PROMPT » Write the next part of the essay below on defining "ethnographic" rugs, picking up after its last sentence.

GIVEN TEXT »
════

The Salon du Tapis d'Orient is a moderated discussion group in the manner of the 19th century salon devoted to oriental rugs and textiles and all aspects of their appreciation. Please include your full name and e-mail address in your posting.

The "Ethnographic" Rug

by Jerry Silverman

Nomenclature - the giving of names to things - is the touchstone of all oriental rug collecting. Until we can name something, we can't collect it. This is a seemingly obvious point but nonetheless an important one for those of us who are interested in the sort of rugs that bring us here to TurkoTek.

While it is okay for Shakespeare to opine that "a rose by any other name would smell as sweet," there still must be some general agreement as to what those sweet-smelling flowers are named before we can study, compare, contrast and collect them. In the study of oriental rugs that general agreement has already been achieved (within debatable limits) on names like workshop rugs, village rugs and nomadic rugs among others. Having reached something of a consensus of these terms we can then use them as a shorthand to describe our tastes, our collecting interests, our passions.

I'd like to return to a subject that was briefly addressed at ACOR II in an exhibition (and catalog) called: "Mideast Meets Midwest: Ethnographic Rugs from Midwestern Collections." And that is: can rugs also be categorized as "ethnographic"? For the purposes of starting this discussion, I'd like to propose that ethnographic rugs are rugs that are woven for non-commercial purposes.

While it is impossible to know for sure the weaver's intent (none of us was there), intent can be inferred. (See Daniel's rejection of Wendel's salatchak in Salon B as a possible "baby wrap.")

Ethnographic: The Easily Agreed Upon

What textiles were virtually always woven for the personal use of the weaver or her family? Dowry pieces. Mafrash. Chuvals. Khorjin. Ensis. Tent bands. Salt bags. Kilims. These were the utilitarian pieces that were used in everyday life. For these items, the probability that they were woven for noncommercial purposes is quite high. Does this mean that every kilim or khorjin is ethnographic? Of course not. Some were undoubtedly woven to be sold. I will propose some hallmarks for distinguishing these presently. But for the most part, utilitarian items were probably woven to be used, not sold. That they were eventually sold is not an indication of the intent of the weaver so much as a manifestation of what happened in the life of the weaver or her progeny over many years. My grandmother knitted sweaters for her children. While they have been carefully handed down and worn by subsequent generations of children, were our family to fall on hard times and were there to be a collector interested in the knitted sweaters of the early 20th century, they might one day be sold. At the same time my grandmother was knitting sweaters there were other women knitting sweaters to order for sale at stores. The difference between my grandmother's sweaters and the commercial sweaters that were made contemporaneously is the same difference I believe defines ethnographic weaving.

════

DATA SUPPLIED »
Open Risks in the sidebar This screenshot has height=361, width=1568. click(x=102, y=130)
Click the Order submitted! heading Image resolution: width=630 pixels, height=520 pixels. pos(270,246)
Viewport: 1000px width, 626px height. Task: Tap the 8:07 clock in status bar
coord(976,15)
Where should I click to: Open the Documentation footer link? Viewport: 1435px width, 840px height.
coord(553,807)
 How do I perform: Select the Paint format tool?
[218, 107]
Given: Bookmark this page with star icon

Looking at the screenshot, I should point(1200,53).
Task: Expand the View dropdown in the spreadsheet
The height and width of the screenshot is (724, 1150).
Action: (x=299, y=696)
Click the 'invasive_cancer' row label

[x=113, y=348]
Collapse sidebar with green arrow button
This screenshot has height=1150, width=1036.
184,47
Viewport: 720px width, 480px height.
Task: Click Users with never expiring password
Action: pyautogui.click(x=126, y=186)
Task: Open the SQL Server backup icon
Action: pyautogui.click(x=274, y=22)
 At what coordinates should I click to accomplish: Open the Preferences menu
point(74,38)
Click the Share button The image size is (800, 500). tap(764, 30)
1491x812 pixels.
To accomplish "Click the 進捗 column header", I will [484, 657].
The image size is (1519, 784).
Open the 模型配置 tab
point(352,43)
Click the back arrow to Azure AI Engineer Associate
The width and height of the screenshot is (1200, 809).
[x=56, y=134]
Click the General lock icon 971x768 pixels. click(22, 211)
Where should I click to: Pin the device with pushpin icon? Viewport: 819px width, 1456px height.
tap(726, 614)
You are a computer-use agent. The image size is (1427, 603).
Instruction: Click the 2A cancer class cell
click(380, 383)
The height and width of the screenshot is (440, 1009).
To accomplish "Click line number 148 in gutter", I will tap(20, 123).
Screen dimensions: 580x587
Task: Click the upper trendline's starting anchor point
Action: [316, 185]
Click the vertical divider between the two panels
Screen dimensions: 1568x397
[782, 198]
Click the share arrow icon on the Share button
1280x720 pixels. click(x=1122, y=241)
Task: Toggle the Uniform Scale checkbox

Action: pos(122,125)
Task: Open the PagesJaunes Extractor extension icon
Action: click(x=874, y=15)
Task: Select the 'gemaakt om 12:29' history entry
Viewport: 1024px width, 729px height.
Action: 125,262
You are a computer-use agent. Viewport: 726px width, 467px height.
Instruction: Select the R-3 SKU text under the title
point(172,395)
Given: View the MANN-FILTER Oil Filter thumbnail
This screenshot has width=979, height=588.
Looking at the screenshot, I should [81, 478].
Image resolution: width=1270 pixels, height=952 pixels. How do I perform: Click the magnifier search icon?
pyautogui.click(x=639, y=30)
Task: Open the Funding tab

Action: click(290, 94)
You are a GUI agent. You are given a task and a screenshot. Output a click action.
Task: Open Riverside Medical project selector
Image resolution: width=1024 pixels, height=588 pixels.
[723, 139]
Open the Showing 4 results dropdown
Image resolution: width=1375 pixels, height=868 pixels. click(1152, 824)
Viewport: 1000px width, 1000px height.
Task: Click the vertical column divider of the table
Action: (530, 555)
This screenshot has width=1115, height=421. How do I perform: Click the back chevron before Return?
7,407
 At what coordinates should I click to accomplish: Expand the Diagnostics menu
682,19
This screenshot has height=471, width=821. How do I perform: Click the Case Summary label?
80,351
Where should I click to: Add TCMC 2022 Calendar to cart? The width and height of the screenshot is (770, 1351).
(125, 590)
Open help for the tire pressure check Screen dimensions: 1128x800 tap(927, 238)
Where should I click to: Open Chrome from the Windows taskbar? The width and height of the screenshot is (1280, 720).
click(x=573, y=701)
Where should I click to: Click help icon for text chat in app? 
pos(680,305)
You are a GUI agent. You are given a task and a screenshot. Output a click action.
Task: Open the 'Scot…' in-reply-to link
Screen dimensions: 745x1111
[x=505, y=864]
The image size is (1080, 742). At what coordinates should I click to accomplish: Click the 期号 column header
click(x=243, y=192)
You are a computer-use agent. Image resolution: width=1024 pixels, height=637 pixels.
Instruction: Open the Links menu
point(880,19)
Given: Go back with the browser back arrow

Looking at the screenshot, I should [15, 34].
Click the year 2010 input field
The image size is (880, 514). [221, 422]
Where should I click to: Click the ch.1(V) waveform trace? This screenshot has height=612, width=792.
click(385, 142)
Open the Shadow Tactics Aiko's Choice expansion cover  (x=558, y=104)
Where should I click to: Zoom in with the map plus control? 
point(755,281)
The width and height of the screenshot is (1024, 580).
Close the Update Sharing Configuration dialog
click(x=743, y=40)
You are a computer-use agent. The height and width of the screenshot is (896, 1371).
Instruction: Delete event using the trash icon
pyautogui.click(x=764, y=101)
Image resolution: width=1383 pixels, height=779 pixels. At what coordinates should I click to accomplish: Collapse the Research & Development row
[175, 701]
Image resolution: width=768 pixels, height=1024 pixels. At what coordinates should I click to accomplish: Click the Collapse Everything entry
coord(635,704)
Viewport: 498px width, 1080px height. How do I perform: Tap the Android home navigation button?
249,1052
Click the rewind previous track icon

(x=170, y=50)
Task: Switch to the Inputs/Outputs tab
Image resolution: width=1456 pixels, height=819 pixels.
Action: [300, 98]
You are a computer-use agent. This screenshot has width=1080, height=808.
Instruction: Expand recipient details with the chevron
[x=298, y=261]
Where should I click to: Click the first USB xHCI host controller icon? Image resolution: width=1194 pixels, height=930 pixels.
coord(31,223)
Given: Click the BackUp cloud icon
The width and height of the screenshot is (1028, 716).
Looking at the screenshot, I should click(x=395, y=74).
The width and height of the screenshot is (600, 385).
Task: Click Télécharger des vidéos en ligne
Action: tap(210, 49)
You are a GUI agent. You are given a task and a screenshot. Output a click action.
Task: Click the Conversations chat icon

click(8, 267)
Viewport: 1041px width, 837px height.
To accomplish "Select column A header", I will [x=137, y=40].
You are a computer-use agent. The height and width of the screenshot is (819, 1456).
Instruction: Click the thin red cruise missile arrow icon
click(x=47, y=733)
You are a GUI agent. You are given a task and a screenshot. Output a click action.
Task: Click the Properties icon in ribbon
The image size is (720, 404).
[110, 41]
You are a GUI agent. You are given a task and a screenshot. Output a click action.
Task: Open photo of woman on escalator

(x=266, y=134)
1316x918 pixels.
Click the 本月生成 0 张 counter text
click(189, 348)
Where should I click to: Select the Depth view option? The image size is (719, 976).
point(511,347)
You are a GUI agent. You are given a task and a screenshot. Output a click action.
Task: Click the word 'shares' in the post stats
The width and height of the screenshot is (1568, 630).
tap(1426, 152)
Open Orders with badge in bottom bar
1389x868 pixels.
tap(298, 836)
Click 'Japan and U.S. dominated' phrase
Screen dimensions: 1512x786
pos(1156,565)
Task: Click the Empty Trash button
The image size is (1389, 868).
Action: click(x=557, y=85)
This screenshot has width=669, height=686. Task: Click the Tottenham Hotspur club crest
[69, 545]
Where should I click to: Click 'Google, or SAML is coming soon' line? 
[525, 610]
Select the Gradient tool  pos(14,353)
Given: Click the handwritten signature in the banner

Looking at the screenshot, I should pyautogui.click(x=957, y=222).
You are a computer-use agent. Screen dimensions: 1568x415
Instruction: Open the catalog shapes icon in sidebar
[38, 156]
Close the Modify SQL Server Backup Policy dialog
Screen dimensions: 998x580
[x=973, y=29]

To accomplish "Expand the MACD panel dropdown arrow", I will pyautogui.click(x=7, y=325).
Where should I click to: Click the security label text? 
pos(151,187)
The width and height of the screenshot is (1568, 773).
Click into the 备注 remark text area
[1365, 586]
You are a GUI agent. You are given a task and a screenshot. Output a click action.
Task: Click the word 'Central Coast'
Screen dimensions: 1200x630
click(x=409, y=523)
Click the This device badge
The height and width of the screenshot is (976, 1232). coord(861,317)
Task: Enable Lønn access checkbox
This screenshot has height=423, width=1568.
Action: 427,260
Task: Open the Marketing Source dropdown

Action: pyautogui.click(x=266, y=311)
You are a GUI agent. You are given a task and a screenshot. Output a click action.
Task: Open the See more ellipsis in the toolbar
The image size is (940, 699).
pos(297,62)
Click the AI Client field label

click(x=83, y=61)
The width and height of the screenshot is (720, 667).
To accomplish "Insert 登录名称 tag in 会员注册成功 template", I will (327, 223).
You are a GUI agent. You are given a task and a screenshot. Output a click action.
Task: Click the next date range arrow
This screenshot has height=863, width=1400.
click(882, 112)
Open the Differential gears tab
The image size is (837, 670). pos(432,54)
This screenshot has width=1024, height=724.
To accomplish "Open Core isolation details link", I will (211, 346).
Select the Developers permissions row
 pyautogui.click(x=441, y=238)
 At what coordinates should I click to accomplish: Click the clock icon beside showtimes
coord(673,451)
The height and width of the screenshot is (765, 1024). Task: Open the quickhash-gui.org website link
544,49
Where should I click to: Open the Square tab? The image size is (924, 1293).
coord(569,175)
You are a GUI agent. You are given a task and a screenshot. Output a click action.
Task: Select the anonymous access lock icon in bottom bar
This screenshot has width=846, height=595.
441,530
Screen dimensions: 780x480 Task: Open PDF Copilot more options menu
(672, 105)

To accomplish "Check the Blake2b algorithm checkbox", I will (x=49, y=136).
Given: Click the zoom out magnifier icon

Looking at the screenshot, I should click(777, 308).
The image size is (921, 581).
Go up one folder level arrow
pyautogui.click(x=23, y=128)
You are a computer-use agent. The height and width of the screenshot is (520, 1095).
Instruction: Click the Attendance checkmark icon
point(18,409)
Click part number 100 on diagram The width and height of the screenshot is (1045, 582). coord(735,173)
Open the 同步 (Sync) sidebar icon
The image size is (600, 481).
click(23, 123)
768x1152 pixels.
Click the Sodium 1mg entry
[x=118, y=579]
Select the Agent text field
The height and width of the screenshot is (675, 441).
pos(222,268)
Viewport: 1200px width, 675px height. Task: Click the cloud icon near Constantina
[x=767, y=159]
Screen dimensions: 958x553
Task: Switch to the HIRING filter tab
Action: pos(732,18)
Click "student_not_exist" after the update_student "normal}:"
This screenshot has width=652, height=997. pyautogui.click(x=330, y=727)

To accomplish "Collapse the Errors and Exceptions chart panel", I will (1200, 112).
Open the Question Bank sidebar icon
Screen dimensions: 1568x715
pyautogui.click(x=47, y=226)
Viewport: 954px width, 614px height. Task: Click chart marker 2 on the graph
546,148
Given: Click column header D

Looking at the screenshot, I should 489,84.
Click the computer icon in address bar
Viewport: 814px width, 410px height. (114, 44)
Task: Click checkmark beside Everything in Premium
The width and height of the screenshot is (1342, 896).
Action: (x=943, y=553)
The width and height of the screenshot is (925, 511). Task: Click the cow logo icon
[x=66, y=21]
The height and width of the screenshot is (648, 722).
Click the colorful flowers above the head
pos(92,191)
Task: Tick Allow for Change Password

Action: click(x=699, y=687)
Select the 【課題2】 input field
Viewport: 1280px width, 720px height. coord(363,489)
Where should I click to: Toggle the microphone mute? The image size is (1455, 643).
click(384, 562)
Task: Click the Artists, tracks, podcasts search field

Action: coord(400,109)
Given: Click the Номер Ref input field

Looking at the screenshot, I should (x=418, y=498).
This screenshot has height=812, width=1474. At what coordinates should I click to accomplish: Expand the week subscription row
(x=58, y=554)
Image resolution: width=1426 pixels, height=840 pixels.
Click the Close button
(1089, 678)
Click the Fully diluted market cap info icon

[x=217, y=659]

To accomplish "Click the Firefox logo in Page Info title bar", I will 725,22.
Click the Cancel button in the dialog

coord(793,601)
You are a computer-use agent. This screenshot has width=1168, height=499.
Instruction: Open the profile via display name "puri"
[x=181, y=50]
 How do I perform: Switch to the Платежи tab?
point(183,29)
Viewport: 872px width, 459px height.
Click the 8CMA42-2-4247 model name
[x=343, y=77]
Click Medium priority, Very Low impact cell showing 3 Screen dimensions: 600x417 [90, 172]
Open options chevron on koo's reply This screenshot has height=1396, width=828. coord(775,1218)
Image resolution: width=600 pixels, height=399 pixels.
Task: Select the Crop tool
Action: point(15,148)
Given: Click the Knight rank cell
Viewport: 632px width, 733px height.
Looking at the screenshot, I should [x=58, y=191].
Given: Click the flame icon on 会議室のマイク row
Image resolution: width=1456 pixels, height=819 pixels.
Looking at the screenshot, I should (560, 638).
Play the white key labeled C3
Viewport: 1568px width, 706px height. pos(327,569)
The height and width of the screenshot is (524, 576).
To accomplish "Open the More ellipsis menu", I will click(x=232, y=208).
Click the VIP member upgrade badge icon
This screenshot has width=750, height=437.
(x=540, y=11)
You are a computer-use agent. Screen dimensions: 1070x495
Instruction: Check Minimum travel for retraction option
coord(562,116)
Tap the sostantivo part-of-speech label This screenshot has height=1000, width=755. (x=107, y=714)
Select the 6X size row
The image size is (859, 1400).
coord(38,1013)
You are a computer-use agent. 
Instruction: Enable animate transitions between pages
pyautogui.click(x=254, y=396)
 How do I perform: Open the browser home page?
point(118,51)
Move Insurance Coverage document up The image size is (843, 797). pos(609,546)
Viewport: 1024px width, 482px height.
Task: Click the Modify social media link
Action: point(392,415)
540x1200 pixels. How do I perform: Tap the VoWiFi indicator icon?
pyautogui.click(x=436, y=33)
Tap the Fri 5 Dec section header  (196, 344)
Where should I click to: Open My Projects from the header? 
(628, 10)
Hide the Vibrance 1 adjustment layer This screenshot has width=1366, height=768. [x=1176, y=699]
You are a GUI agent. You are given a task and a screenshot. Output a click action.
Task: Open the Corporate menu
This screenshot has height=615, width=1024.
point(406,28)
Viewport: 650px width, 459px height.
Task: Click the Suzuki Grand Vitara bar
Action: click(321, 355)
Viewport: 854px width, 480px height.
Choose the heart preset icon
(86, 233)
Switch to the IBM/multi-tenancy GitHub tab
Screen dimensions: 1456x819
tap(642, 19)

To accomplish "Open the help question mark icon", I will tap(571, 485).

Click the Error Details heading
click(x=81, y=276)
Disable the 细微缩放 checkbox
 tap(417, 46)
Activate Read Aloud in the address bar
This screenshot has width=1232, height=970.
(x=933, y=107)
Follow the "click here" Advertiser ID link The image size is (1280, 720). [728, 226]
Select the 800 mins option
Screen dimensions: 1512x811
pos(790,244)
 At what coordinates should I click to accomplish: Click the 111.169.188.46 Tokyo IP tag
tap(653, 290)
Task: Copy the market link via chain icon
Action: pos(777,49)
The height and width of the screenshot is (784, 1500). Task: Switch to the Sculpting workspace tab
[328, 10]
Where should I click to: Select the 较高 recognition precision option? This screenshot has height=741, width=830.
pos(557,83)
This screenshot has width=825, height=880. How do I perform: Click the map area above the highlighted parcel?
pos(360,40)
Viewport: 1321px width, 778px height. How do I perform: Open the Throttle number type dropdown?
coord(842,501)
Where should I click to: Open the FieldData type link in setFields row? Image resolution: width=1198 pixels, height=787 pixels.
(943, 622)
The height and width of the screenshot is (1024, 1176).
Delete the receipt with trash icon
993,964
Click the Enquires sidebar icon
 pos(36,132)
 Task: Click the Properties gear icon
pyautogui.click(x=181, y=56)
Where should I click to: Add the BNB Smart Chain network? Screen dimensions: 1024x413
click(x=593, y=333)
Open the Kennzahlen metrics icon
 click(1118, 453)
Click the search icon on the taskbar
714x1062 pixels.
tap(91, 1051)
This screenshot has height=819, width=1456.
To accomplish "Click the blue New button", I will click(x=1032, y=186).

════

EXERCISE RESPONSE »
Ethnographic: The Not-So-Easily Agreed Upon

Once we move from the relatively safe harbor of utilitarian items, the waters get murky, but remain, I believe, still navigable. Our inferences must be based upon more subjective clues. Even though they are subjective, they are still open to examination. Primary among these is individuality. Ethnographic rugs are likely to be oddities, one-of-a-kinds and consequently difficult to classify. They are unlikely to be "rug book pictures," perfect and collectable as such since there are many strongly similar examples. Finding lots of rugs just like one another indicates that they were being made to order or they were the result of a long, unvarying tradition. In the former case, they are clearly not ethnographic. In the latter, they might be, depending on what we know historically and anthropologically about the weavers. But the unique one-offs certainly seem to imply that they fit the attribution.

Just as my grandmother lavished special care on the sweaters for her children, the weaver of ethnographic items was more likely to do her best work within the essentially conservative design environment she inhabited. So another subjective determinant of ethnographic weaving is the relatively high quality of work. In a pre-consciousness-raised society, a woman's worth was often directly related to her household skills. Is it not reasonable to infer that a particularly well-executed weaving is the output of a person who is making it for her own family's use?

Ethnographic rugs are probably not the clear descendants of types of rugs that we have come to know as usually being objects of commerce. As such they are more likely to be the products of peoples who are outside the normal routes of commerce. Current rug scholarship regards nomadic peoples as having lived the sort of lives that made them and their artifacts most likely to be unaffected by the fads and fancies of the marketplace. Unquestionably some nomadic rugs were woven expressly to be sold, but I'd like to suggest that the inference of an ethnographic attribution is stronger for nomadic weavings than for those of more settled people who are probably making rugs as a vocation rather than as an avocation.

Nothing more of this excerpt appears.